Three US lawmakers have written to the Federal Trade Commission querying whether Google's been violating a consent agreement that it reached with the FTC last year.
The move follows last week's revelations that the company had been bypassing privacy settings in Apple's Safari browser to install cookies, even where the browser was set to reject them.
And Republican representatives Cliff Stearns of Florida and Joe Barton of Texas, along with Democrat Edward Markey of Massachusetts, say this may contravene the terms of a sweeping privacy agreement that Google reached with the FTC last year.
The consent order required the company to introduce a full privacy program, and barred it from misrepresenting its privacy practices.
"This... comes as a major concern, especially just two weeks after Google announced that the company plans to make major changes to its privacy policies and terms of service that will allow sharing of osers' personal information across its many products," the letter reads.
"This new policy and the omission of a customer opt-out on a product-by-product basis already raised a number of privacy concerns."
The FTC's also had a letter about the issue from the Electronic Privacy Information Center - which suggests that Google knew exactly what it was doing. It highlights the fact that, once the issue blew up, Google pulled relevant information from its web pages.

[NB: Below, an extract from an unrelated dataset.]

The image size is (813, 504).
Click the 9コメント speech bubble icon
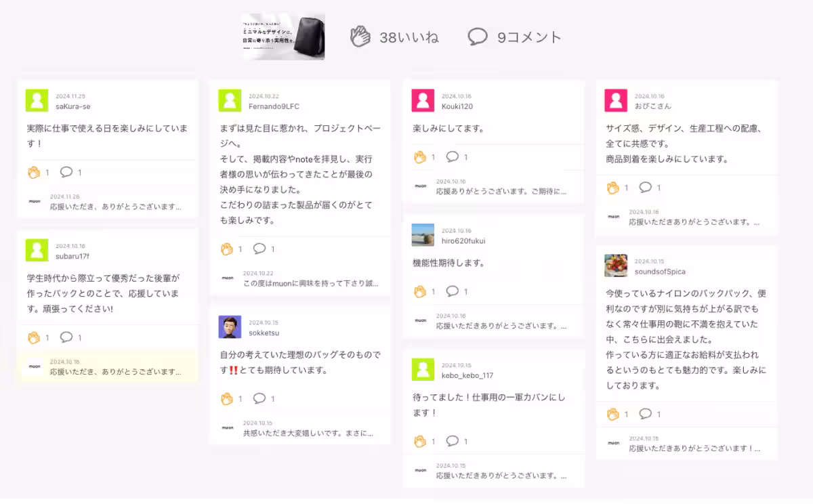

"The original Google statement that users of Safari who have not changed their privacy settings 'accomplishes the same thing as setting the opt-out cookie' is a per se misrepresentation. Not only did the company know this not to be true, it took elaborate measures to circumvent the Safari privacy safeguards, and it benefited from the misrepresentations by the commercial value it surreptitiously obtained," says the letter.
"The fact that Google removed the evidence and made it no longer available by means of a Google search (think about that for a moment) is an admission by the company as to its malfeasance."
If the FTC does investigate, and finds Google guilty, it could be an expensive mistake. Not only could it mean fines of $16,000 per violation, per day, it could bring renewed scrutiny of the company's plans to consolidate user data across all its services.